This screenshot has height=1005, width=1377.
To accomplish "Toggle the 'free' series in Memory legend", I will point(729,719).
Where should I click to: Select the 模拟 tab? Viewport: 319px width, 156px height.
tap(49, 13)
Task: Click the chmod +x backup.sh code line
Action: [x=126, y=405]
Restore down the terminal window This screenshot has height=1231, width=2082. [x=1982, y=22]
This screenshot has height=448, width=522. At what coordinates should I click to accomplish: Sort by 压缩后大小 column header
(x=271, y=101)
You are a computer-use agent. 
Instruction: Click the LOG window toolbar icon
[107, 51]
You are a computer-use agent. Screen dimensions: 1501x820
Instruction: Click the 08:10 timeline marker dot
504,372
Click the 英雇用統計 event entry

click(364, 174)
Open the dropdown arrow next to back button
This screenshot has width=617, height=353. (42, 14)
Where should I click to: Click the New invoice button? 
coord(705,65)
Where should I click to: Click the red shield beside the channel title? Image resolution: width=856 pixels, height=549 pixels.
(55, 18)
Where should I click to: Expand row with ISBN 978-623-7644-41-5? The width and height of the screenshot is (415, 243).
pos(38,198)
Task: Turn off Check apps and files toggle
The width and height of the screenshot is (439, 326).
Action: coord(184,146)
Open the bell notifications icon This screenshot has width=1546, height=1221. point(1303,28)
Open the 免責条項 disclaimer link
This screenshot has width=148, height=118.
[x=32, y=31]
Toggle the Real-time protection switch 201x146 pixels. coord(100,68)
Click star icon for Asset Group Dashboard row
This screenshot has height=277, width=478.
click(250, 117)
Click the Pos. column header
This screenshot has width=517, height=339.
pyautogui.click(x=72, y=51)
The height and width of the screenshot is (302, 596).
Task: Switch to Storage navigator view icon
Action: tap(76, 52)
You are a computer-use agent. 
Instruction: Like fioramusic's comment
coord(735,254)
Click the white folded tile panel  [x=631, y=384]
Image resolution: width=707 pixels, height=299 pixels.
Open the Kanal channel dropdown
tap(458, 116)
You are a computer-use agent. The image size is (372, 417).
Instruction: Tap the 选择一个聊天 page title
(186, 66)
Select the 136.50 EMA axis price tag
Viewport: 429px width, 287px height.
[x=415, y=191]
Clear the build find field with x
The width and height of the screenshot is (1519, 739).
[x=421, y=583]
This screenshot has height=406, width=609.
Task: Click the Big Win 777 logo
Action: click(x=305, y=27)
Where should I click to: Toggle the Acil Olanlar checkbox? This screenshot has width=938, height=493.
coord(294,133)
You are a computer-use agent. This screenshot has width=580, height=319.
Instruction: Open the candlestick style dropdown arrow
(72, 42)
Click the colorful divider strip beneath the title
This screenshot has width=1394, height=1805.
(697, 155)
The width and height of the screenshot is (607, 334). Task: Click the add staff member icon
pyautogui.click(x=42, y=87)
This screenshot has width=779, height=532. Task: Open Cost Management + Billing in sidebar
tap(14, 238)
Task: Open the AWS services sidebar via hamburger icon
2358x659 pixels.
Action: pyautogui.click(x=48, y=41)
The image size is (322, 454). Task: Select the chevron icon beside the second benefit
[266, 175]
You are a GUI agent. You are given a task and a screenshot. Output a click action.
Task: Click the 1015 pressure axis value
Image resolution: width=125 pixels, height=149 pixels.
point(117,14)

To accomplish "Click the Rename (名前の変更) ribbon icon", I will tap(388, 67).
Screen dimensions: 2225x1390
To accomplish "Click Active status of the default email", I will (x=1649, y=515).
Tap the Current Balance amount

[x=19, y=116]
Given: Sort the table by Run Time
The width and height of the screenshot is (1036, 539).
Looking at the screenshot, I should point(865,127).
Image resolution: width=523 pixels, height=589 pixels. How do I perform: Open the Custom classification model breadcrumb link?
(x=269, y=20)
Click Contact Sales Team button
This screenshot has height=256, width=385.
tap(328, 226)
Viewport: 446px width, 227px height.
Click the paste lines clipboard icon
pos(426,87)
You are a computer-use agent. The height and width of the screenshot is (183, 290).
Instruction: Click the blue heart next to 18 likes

——————————

| Short exercise |
Copy out every row above word for word.

| Answer to this problem |
This screenshot has height=1005, width=1377.
To accomplish "Toggle the 'free' series in Memory legend", I will point(729,719).
Where should I click to: Select the 模拟 tab? Viewport: 319px width, 156px height.
tap(49, 13)
Task: Click the chmod +x backup.sh code line
Action: [x=126, y=405]
Restore down the terminal window This screenshot has height=1231, width=2082. [x=1982, y=22]
This screenshot has height=448, width=522. At what coordinates should I click to accomplish: Sort by 压缩后大小 column header
(x=271, y=101)
You are a computer-use agent. 
Instruction: Click the LOG window toolbar icon
[107, 51]
You are a computer-use agent. Screen dimensions: 1501x820
Instruction: Click the 08:10 timeline marker dot
504,372
Click the 英雇用統計 event entry

click(364, 174)
Open the dropdown arrow next to back button
This screenshot has width=617, height=353. (42, 14)
Where should I click to: Click the New invoice button? 
coord(705,65)
Where should I click to: Click the red shield beside the channel title? Image resolution: width=856 pixels, height=549 pixels.
(55, 18)
Where should I click to: Expand row with ISBN 978-623-7644-41-5? The width and height of the screenshot is (415, 243).
pos(38,198)
Task: Turn off Check apps and files toggle
The width and height of the screenshot is (439, 326).
Action: coord(184,146)
Open the bell notifications icon This screenshot has width=1546, height=1221. point(1303,28)
Open the 免責条項 disclaimer link
This screenshot has width=148, height=118.
[x=32, y=31]
Toggle the Real-time protection switch 201x146 pixels. coord(100,68)
Click star icon for Asset Group Dashboard row
This screenshot has height=277, width=478.
click(250, 117)
Click the Pos. column header
This screenshot has width=517, height=339.
pyautogui.click(x=72, y=51)
The height and width of the screenshot is (302, 596).
Task: Switch to Storage navigator view icon
Action: tap(76, 52)
You are a computer-use agent. 
Instruction: Like fioramusic's comment
coord(735,254)
Click the white folded tile panel  [x=631, y=384]
Image resolution: width=707 pixels, height=299 pixels.
Open the Kanal channel dropdown
tap(458, 116)
You are a computer-use agent. The image size is (372, 417).
Instruction: Tap the 选择一个聊天 page title
(186, 66)
Select the 136.50 EMA axis price tag
Viewport: 429px width, 287px height.
[x=415, y=191]
Clear the build find field with x
The width and height of the screenshot is (1519, 739).
[x=421, y=583]
This screenshot has height=406, width=609.
Task: Click the Big Win 777 logo
Action: click(x=305, y=27)
Where should I click to: Toggle the Acil Olanlar checkbox? This screenshot has width=938, height=493.
coord(294,133)
You are a computer-use agent. This screenshot has width=580, height=319.
Instruction: Open the candlestick style dropdown arrow
(72, 42)
Click the colorful divider strip beneath the title
This screenshot has width=1394, height=1805.
(697, 155)
The width and height of the screenshot is (607, 334). Task: Click the add staff member icon
pyautogui.click(x=42, y=87)
This screenshot has width=779, height=532. Task: Open Cost Management + Billing in sidebar
tap(14, 238)
Task: Open the AWS services sidebar via hamburger icon
2358x659 pixels.
Action: pyautogui.click(x=48, y=41)
The image size is (322, 454). Task: Select the chevron icon beside the second benefit
[266, 175]
You are a GUI agent. You are given a task and a screenshot. Output a click action.
Task: Click the 1015 pressure axis value
Image resolution: width=125 pixels, height=149 pixels.
point(117,14)

To accomplish "Click the Rename (名前の変更) ribbon icon", I will tap(388, 67).
Screen dimensions: 2225x1390
To accomplish "Click Active status of the default email", I will (x=1649, y=515).
Tap the Current Balance amount

[x=19, y=116]
Given: Sort the table by Run Time
The width and height of the screenshot is (1036, 539).
Looking at the screenshot, I should point(865,127).
Image resolution: width=523 pixels, height=589 pixels. How do I perform: Open the Custom classification model breadcrumb link?
(x=269, y=20)
Click Contact Sales Team button
This screenshot has height=256, width=385.
tap(328, 226)
Viewport: 446px width, 227px height.
Click the paste lines clipboard icon
pos(426,87)
You are a computer-use agent. The height and width of the screenshot is (183, 290).
Instruction: Click the blue heart next to 18 likes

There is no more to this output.